Apte à avoir droit de cité en linguistiques énonciatives, la notion de légèreté émerge et perdure au sein de la langue parlée. Ses aspects définitoires convergent, à quelques nuances près, vers une série de termes et concepts que retiennent divers modèles interprétatifs en sciences du langage : « loi du moindre effort » et « économie du langage » (A. Martinet), « mots-phrases incomplets » ou « phrasillons logiques » (L. Tesnière), « prosiopèses » (O. Jespersen), « inachèvements » et « manifestations spontanées de la langue parlée » (C. Blanche-Benveniste), « incomplétudes énonciatives » (D. Leeman-Bouix), « surprenante uniformité foncière » (G. Guillaume), etc. Ainsi circonscrite, la problématique en question renoue avec la double essence de la faculté langagière que constituent la langue et la parole saussuriennes, tout en accordant à celle-ci une propriété particulière (plus ou moins) étrangère à celle-là. Ce qui différencie le scripteur du diseur, c’est la possibilité (d’aucuns parleraient de nécessité) de ce dernier d’appréhender l’acte de langage et la communication en optant pour des faits d’énonciation jugés sommaires, inachevés et, somme toute, légers. Si, comme l’enseignait G. Guillaume, la langue est « un ensemble de choses qui sont permises dans le discours », l’oral jouit d’une permissivité non calculée, non assujettie aux (contraignantes) lois de l’exhaustivité énonciative. Enfin, s’il est (encore) vrai que le code écrit « dénature la langue et détruit la mémoire » (Socrate), l’étude de la légèreté de l’oral s’octroie une opportunité nouvelle de repenser nos capacités d’expression et de compréhension du monde.

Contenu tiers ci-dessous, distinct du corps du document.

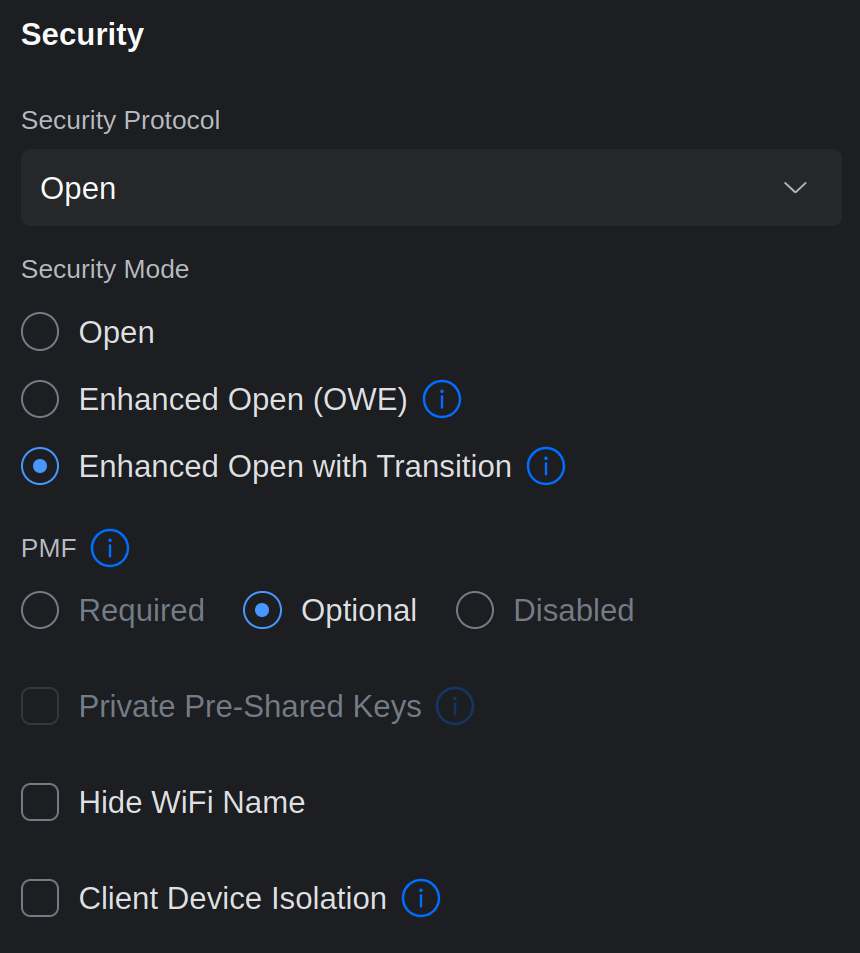Choose Enhanced Open (OWE) radio button

coord(40,400)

Jean-Claude Beacco, Université Sorbonne nouvelle-Paris III
“Encore la grammaire : que faire ?”
La question « grammaire et enseignement » est toujours centrale dans les pratiques quotidiennes où les activités grammaticales sont encore très présentes. Mais il n’est pas aisé de modifier des pratiques bien établies où domine la démarche d’exposition des élèves à une description extérieure déjà constituée. De même pour les contenus enseignés (la description du français), qui reproduisent une grammaire ordinaire et consensuelle, non problématisée et qui ne tient pas compte des acquis des recherches en linguistique du français. Ces inerties pédagogiques ne sont pas surprenantes, mais on peine à les faire évoluer, y compris dans les formations initiales, vers des pratiques, sinon plus efficaces du moins plus claires.

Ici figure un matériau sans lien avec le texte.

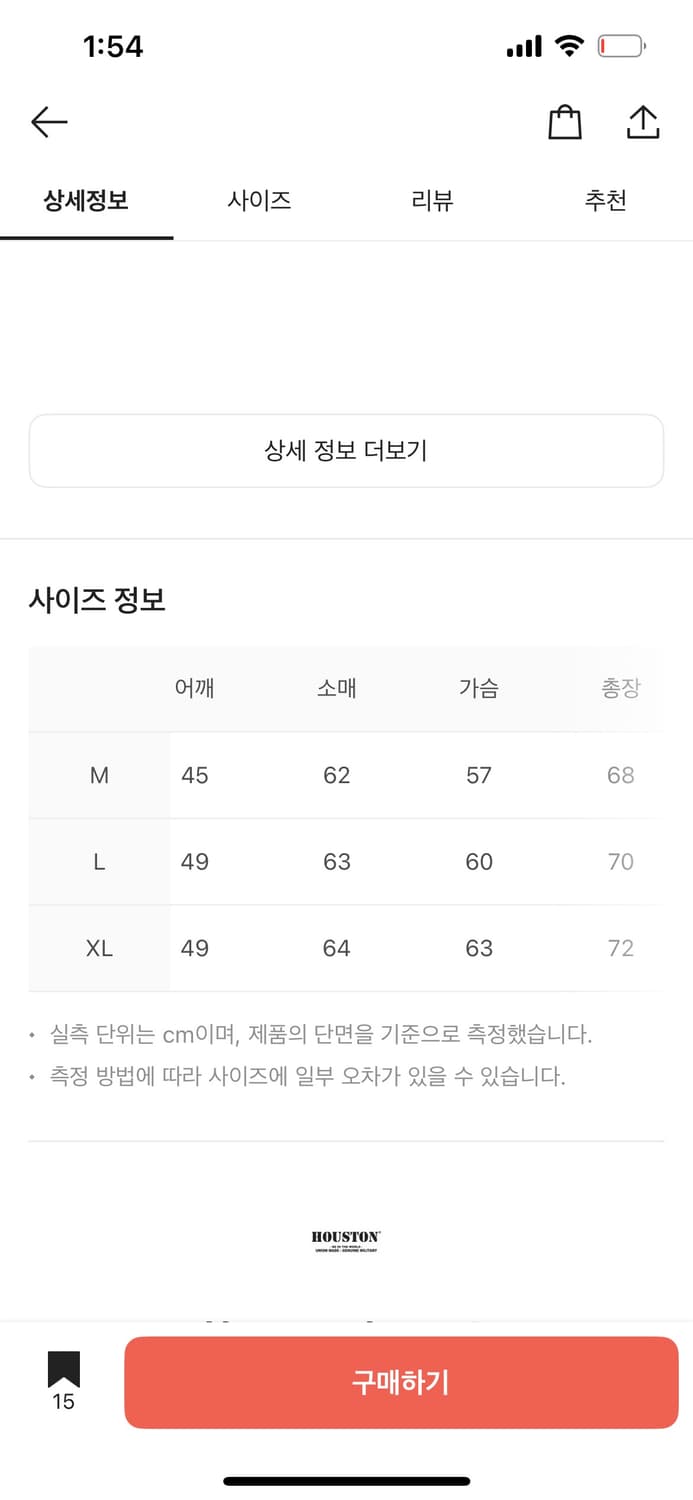
Task: Tap the 소매 column header
Action: [337, 688]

A partir de ce constat, on propose ici quelques objectifs modestes, comme ceux, par exemple, d’essayer de tirer parti de la créativité grammaticale des enseignants, aussi vivace que leur attachement à la tradition. Celle-ci se fonde largement sur leurs pratiques contrastives spontanées, sur leur connaissance du capital métalinguistique de leurs apprenants(acquis durant leur grammaticalisation en langue première/langue de scolarisation) et sur celle des erreurs récurrentes et prévisibles de ceux-ci. Cette expertise peut les conduire à proposer des descriptions inédites, parce que contextualisées. Celles-ci ne sauraient résoudre tous les problèmes mais elles peuvent au moins assurer une meilleure réflexivité grammaticale.

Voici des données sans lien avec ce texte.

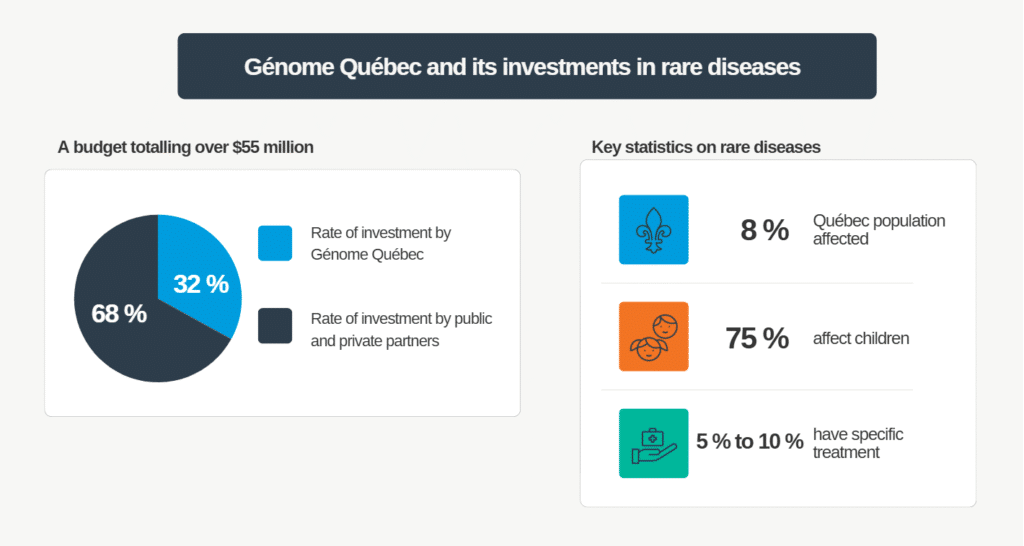Click the "68 %" label in pie chart
Viewport: 1024px width, 546px height.
tap(119, 313)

Jean-Claude Beacco est professeur émérite de didactique des langues et des cultures à l’université Sorbonne nouvelle-Paris III. Il est entré en didactique en 1978 (au BELC), a suivi bien des moments de son histoire, à laquelle il a contribué par plus de 160 articles et ouvrages publiés (dont un numéro récent (181) de « Langue française », 2014). Conseiller pour l’Unité des politiques linguistiques du Conseil de l’Europe (depuis 1998), il est membre fondateur du groupe recherches « Grammaires et contextualisation » GRAC° http://www.univ-paris3.fr/grac-grammaires-et-contextualisation–155234.kjsp
Nenad Ivić, Université de Zagreb
“L’Ouverture au manque:
«Le Nom sur le bout de la langue» de Pascal Quignard”
«Le Nom sur le bout de la langue» de Pascal Quignard réunit, dans un volume, un conte et un traité, un récit fictionnel et un essai. L’un et l’autre, chacun à sa façon, se rapportent à ce que l’on pourrait appeller l’acte de création. Qu’est-ce qu’un acte de création? Che cos’è l’atto di creazione? (Giorgio Agamben). Redoutable question métaphysique, liquidée et banalisée par la doxa des études littéraires qui la transforme en technique, mais posée, enchantée, conjurée toujours de nouveau par l’écriture: moment de suspens ou monde mis entre parenthèses, Gorgone immobilisant celui qui la regarde ou Orphée se tournant vers Eurydice sur le seuil de l’Hadès, l’acte de création renvoie toujours, à travers l’amour (l’éros), au fini et à l’infini, à la disparition et à l’apparition de la vie. Dans la duplication authentique de la vie dominée par la technicité, il est l’irruption de l’inauthentique, le clinamen, la possibilité impossible d’une actualisation des sens qui n’aboutissent pas dans la signification. Gorgone précipitée frôlant, sur les portes de l’Enfer, Eurydice ramenée, il est apparition disparaissante et disparition apparaissante, certitude de l’incertain et incertitude du certain, souffrance désirant le manque lancinant et jouissance abolissant la plénitude jouissive: le monstre contemplant sa monstruosité en oeuvre. Monstruosité qui rouvre, oeuvre, opère le partage primordial entre le physique et le métaphysique, la philosophie et le mythe, la fiction et la critique, l’opinion et la vérité.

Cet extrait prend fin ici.